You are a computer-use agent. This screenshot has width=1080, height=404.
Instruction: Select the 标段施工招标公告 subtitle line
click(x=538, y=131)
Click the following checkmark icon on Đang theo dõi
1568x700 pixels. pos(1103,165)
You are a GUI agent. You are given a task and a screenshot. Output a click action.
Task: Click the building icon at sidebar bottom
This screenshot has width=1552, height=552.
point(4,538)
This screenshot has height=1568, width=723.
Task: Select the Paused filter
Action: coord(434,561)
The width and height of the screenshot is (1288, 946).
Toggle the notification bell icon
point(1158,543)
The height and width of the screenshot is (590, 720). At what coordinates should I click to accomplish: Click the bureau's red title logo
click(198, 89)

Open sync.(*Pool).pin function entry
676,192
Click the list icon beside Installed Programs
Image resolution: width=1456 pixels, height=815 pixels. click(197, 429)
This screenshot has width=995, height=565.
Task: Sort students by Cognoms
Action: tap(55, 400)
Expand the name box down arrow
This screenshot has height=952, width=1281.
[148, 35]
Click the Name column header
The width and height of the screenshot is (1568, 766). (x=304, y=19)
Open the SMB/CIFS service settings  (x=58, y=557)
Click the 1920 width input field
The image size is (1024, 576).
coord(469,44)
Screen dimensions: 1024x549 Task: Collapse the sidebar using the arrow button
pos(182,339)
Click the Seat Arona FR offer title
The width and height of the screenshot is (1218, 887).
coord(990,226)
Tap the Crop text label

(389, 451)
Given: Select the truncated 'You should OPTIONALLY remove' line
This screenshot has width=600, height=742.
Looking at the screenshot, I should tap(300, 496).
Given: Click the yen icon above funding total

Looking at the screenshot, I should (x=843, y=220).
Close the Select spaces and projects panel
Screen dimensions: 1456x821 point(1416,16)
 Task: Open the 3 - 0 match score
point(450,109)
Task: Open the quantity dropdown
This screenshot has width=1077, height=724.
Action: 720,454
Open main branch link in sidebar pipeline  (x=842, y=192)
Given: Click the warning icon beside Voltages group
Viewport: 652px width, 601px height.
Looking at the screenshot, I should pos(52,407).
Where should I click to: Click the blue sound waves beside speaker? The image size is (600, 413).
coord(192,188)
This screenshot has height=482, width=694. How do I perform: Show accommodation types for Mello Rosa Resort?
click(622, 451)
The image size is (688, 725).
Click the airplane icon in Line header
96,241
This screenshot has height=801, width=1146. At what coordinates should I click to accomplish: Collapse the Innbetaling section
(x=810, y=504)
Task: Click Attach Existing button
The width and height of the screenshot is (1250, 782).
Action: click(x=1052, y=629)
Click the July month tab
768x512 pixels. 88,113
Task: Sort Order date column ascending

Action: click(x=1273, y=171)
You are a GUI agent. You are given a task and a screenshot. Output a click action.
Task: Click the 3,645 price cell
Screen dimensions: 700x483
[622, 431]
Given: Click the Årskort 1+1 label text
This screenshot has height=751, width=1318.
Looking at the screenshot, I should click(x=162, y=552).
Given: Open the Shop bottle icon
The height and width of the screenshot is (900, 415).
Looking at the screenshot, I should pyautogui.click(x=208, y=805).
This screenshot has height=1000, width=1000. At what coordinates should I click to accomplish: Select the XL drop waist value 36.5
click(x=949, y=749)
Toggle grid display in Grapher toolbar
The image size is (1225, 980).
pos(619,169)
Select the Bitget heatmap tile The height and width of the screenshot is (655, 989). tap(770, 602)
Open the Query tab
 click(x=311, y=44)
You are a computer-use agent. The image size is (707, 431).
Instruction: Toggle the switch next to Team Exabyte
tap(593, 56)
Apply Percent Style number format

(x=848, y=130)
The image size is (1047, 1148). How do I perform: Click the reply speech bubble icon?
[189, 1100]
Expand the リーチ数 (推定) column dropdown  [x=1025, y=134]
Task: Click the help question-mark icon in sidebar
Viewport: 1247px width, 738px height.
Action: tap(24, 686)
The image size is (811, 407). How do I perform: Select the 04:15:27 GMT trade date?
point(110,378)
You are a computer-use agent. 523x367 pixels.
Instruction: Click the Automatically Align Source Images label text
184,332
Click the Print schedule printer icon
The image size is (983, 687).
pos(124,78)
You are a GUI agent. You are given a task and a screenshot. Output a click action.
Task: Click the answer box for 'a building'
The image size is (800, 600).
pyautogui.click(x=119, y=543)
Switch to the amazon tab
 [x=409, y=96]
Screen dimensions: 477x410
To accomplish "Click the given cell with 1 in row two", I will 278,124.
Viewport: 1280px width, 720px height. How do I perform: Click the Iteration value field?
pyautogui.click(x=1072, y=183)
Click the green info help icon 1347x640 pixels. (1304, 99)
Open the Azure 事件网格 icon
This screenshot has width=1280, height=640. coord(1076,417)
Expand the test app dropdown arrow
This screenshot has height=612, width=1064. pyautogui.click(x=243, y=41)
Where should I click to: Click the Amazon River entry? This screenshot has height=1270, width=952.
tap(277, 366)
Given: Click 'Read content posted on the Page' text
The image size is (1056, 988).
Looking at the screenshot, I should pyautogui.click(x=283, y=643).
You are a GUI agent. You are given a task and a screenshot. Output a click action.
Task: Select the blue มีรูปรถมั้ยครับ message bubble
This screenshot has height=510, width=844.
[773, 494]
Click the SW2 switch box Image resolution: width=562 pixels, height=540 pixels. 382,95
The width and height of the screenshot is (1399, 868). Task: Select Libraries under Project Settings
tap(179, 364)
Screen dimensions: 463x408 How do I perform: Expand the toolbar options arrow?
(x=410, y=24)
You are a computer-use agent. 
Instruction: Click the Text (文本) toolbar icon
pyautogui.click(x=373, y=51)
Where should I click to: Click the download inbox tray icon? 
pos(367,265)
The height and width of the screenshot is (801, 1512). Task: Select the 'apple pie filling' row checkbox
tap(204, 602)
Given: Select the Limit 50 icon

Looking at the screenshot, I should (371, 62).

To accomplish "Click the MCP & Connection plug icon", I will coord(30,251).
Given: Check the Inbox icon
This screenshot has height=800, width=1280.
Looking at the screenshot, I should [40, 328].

--------------------------------------------------

◆ Task goal: Once more and in full, please write out the listing above exactly.

◆ Solution to the problem:
You are a computer-use agent. This screenshot has width=1080, height=404.
Instruction: Select the 标段施工招标公告 subtitle line
click(x=538, y=131)
Click the following checkmark icon on Đang theo dõi
1568x700 pixels. pos(1103,165)
You are a GUI agent. You are given a task and a screenshot. Output a click action.
Task: Click the building icon at sidebar bottom
This screenshot has width=1552, height=552.
point(4,538)
This screenshot has height=1568, width=723.
Task: Select the Paused filter
Action: coord(434,561)
The width and height of the screenshot is (1288, 946).
Toggle the notification bell icon
point(1158,543)
The height and width of the screenshot is (590, 720). At what coordinates should I click to accomplish: Click the bureau's red title logo
click(198, 89)

Open sync.(*Pool).pin function entry
676,192
Click the list icon beside Installed Programs
Image resolution: width=1456 pixels, height=815 pixels. click(197, 429)
This screenshot has width=995, height=565.
Task: Sort students by Cognoms
Action: tap(55, 400)
Expand the name box down arrow
This screenshot has height=952, width=1281.
[148, 35]
Click the Name column header
The width and height of the screenshot is (1568, 766). (x=304, y=19)
Open the SMB/CIFS service settings  (x=58, y=557)
Click the 1920 width input field
The image size is (1024, 576).
coord(469,44)
Screen dimensions: 1024x549 Task: Collapse the sidebar using the arrow button
pos(182,339)
Click the Seat Arona FR offer title
The width and height of the screenshot is (1218, 887).
coord(990,226)
Tap the Crop text label

(389, 451)
Given: Select the truncated 'You should OPTIONALLY remove' line
This screenshot has width=600, height=742.
Looking at the screenshot, I should tap(300, 496).
Given: Click the yen icon above funding total

Looking at the screenshot, I should (x=843, y=220).
Close the Select spaces and projects panel
Screen dimensions: 1456x821 point(1416,16)
 Task: Open the 3 - 0 match score
point(450,109)
Task: Open the quantity dropdown
This screenshot has width=1077, height=724.
Action: 720,454
Open main branch link in sidebar pipeline  (x=842, y=192)
Given: Click the warning icon beside Voltages group
Viewport: 652px width, 601px height.
Looking at the screenshot, I should pos(52,407).
Where should I click to: Click the blue sound waves beside speaker? The image size is (600, 413).
coord(192,188)
This screenshot has height=482, width=694. How do I perform: Show accommodation types for Mello Rosa Resort?
click(622, 451)
The image size is (688, 725).
Click the airplane icon in Line header
96,241
This screenshot has height=801, width=1146. At what coordinates should I click to accomplish: Collapse the Innbetaling section
(x=810, y=504)
Task: Click Attach Existing button
The width and height of the screenshot is (1250, 782).
Action: click(x=1052, y=629)
Click the July month tab
768x512 pixels. 88,113
Task: Sort Order date column ascending

Action: click(x=1273, y=171)
You are a GUI agent. You are given a task and a screenshot. Output a click action.
Task: Click the 3,645 price cell
Screen dimensions: 700x483
[622, 431]
Given: Click the Årskort 1+1 label text
This screenshot has height=751, width=1318.
Looking at the screenshot, I should click(x=162, y=552).
Given: Open the Shop bottle icon
The height and width of the screenshot is (900, 415).
Looking at the screenshot, I should pyautogui.click(x=208, y=805).
This screenshot has height=1000, width=1000. At what coordinates should I click to accomplish: Select the XL drop waist value 36.5
click(x=949, y=749)
Toggle grid display in Grapher toolbar
The image size is (1225, 980).
pos(619,169)
Select the Bitget heatmap tile The height and width of the screenshot is (655, 989). tap(770, 602)
Open the Query tab
 click(x=311, y=44)
You are a computer-use agent. The image size is (707, 431).
Instruction: Toggle the switch next to Team Exabyte
tap(593, 56)
Apply Percent Style number format

(x=848, y=130)
The image size is (1047, 1148). How do I perform: Click the reply speech bubble icon?
[189, 1100]
Expand the リーチ数 (推定) column dropdown  [x=1025, y=134]
Task: Click the help question-mark icon in sidebar
Viewport: 1247px width, 738px height.
Action: tap(24, 686)
The image size is (811, 407). How do I perform: Select the 04:15:27 GMT trade date?
point(110,378)
You are a computer-use agent. 523x367 pixels.
Instruction: Click the Automatically Align Source Images label text
184,332
Click the Print schedule printer icon
The image size is (983, 687).
pos(124,78)
You are a GUI agent. You are given a task and a screenshot. Output a click action.
Task: Click the answer box for 'a building'
The image size is (800, 600).
pyautogui.click(x=119, y=543)
Switch to the amazon tab
 [x=409, y=96]
Screen dimensions: 477x410
To accomplish "Click the given cell with 1 in row two", I will 278,124.
Viewport: 1280px width, 720px height. How do I perform: Click the Iteration value field?
pyautogui.click(x=1072, y=183)
Click the green info help icon 1347x640 pixels. (1304, 99)
Open the Azure 事件网格 icon
This screenshot has width=1280, height=640. coord(1076,417)
Expand the test app dropdown arrow
This screenshot has height=612, width=1064. pyautogui.click(x=243, y=41)
Where should I click to: Click the Amazon River entry? This screenshot has height=1270, width=952.
tap(277, 366)
Given: Click 'Read content posted on the Page' text
The image size is (1056, 988).
Looking at the screenshot, I should pyautogui.click(x=283, y=643).
You are a GUI agent. You are given a task and a screenshot. Output a click action.
Task: Select the blue มีรูปรถมั้ยครับ message bubble
This screenshot has height=510, width=844.
[773, 494]
Click the SW2 switch box Image resolution: width=562 pixels, height=540 pixels. 382,95
The width and height of the screenshot is (1399, 868). Task: Select Libraries under Project Settings
tap(179, 364)
Screen dimensions: 463x408 How do I perform: Expand the toolbar options arrow?
(x=410, y=24)
You are a computer-use agent. 
Instruction: Click the Text (文本) toolbar icon
pyautogui.click(x=373, y=51)
Where should I click to: Click the download inbox tray icon? 
pos(367,265)
The height and width of the screenshot is (801, 1512). Task: Select the 'apple pie filling' row checkbox
tap(204, 602)
Given: Select the Limit 50 icon

Looking at the screenshot, I should (371, 62).

To accomplish "Click the MCP & Connection plug icon", I will coord(30,251).
Given: Check the Inbox icon
This screenshot has height=800, width=1280.
Looking at the screenshot, I should [40, 328].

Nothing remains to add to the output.